As their relationship deepens and their online shenanigans escalate - people on the internet are shipping them?! - their battle gets more and more personal, until even these two rivals can't ignore that they were destined for the most unexpected, awkward, all-the-feels romance that neither of them expected."
Real talk, the description could be more accurate. It makes it sound like Pepper and Jack are in a heated battle and at each other's throats IRL. What actually happens is even better. Jack and Pepper start working together on swim/dive team stuff with no idea that they have been Twitter-warring with each other, but they realize pretty quickly that this is what's happening, and when Jack points out how good their Twitter battle has been for business at Girl Cheesing, they team up to keep it going in order to help Girl Cheesing stay in business.

-- GIVEN TASK A --
According to the review excerpt, which business do Pepper and Jack team up to keep afloat?
The review excerpt and the entries that come after it are unrelated material.

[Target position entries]
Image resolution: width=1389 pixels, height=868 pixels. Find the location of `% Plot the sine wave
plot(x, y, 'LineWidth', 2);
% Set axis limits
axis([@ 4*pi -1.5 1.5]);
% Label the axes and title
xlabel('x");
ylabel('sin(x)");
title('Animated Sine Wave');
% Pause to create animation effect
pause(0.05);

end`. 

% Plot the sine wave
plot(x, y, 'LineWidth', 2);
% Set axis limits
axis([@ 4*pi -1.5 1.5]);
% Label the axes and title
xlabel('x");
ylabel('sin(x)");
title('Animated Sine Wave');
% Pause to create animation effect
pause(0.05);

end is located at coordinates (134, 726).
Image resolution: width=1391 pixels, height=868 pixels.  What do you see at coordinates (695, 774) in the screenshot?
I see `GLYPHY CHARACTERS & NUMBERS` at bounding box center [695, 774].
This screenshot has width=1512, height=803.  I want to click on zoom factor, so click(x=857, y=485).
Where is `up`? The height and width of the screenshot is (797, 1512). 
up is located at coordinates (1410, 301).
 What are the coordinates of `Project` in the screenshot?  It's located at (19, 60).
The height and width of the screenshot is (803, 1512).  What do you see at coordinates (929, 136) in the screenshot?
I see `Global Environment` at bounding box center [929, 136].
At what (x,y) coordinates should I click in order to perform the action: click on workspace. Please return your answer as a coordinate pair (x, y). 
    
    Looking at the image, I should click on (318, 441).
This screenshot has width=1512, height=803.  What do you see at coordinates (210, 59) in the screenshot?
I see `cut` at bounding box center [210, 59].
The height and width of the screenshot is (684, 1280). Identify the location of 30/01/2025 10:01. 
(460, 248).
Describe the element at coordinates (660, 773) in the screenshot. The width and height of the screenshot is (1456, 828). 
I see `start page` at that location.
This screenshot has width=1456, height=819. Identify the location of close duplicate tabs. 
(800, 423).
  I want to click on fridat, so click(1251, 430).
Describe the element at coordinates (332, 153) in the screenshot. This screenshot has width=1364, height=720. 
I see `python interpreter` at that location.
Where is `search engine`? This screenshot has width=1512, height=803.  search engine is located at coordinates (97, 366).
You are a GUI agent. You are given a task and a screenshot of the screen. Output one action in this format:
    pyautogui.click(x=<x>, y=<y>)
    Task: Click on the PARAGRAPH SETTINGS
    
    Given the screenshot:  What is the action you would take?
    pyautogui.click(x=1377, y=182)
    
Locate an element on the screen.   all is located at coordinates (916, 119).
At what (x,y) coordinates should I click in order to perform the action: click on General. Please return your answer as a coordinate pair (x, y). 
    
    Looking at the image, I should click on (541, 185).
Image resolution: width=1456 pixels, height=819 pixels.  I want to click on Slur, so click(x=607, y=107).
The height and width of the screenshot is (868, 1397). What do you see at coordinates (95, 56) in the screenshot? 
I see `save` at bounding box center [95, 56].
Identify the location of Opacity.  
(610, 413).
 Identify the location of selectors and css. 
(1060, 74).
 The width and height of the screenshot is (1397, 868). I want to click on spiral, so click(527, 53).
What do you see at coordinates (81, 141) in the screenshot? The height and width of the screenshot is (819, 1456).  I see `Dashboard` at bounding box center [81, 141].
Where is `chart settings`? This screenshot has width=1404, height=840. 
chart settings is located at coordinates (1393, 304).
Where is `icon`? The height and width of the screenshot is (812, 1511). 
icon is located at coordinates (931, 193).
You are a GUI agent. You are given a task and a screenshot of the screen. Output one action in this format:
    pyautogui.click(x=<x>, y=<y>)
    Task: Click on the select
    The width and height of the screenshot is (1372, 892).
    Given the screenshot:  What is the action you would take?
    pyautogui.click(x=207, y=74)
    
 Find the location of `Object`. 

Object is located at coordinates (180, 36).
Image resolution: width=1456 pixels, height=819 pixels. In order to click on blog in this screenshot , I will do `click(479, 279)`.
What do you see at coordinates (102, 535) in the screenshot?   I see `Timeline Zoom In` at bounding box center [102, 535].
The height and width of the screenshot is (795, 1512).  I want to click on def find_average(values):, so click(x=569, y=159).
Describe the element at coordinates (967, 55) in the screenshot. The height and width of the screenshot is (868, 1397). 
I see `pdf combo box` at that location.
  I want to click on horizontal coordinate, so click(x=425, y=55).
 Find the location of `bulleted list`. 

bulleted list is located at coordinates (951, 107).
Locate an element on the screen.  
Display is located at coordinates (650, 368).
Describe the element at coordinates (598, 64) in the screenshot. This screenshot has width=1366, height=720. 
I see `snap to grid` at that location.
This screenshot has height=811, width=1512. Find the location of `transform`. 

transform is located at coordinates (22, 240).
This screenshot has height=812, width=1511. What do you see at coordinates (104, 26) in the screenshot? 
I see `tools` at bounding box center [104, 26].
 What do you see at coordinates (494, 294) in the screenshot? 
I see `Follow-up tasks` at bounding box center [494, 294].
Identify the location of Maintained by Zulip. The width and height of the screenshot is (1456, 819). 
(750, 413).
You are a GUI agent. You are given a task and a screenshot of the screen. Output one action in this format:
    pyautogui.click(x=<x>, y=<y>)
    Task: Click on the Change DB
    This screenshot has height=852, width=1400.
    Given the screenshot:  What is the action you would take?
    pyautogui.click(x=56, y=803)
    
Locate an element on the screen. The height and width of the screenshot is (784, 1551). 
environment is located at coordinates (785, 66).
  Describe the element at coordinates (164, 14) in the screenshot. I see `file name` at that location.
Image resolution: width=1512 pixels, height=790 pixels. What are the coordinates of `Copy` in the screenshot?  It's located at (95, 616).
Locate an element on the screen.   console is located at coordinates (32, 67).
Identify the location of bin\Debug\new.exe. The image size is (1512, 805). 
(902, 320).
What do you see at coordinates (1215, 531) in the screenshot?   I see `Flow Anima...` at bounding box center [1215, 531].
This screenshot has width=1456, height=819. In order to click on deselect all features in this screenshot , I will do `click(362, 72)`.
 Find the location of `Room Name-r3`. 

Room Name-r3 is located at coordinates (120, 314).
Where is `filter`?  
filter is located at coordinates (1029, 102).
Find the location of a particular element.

-- GIVEN TASK B --
Could you update everything in the entries from the very first line down to the line containing "up is located at coordinates (1410, 301).", replacing "pixels" with "px" and leaving all else unchanged?

-- PROBLEM SOLUTION A --
Girl Cheesing.

-- PROBLEM SOLUTION B --
Image resolution: width=1389 px, height=868 px. Find the location of `% Plot the sine wave
plot(x, y, 'LineWidth', 2);
% Set axis limits
axis([@ 4*pi -1.5 1.5]);
% Label the axes and title
xlabel('x");
ylabel('sin(x)");
title('Animated Sine Wave');
% Pause to create animation effect
pause(0.05);

end`. 

% Plot the sine wave
plot(x, y, 'LineWidth', 2);
% Set axis limits
axis([@ 4*pi -1.5 1.5]);
% Label the axes and title
xlabel('x");
ylabel('sin(x)");
title('Animated Sine Wave');
% Pause to create animation effect
pause(0.05);

end is located at coordinates (134, 726).
Image resolution: width=1391 px, height=868 px.  What do you see at coordinates (695, 774) in the screenshot?
I see `GLYPHY CHARACTERS & NUMBERS` at bounding box center [695, 774].
This screenshot has width=1512, height=803.  I want to click on zoom factor, so click(x=857, y=485).
Where is `up`? The height and width of the screenshot is (797, 1512). 
up is located at coordinates (1410, 301).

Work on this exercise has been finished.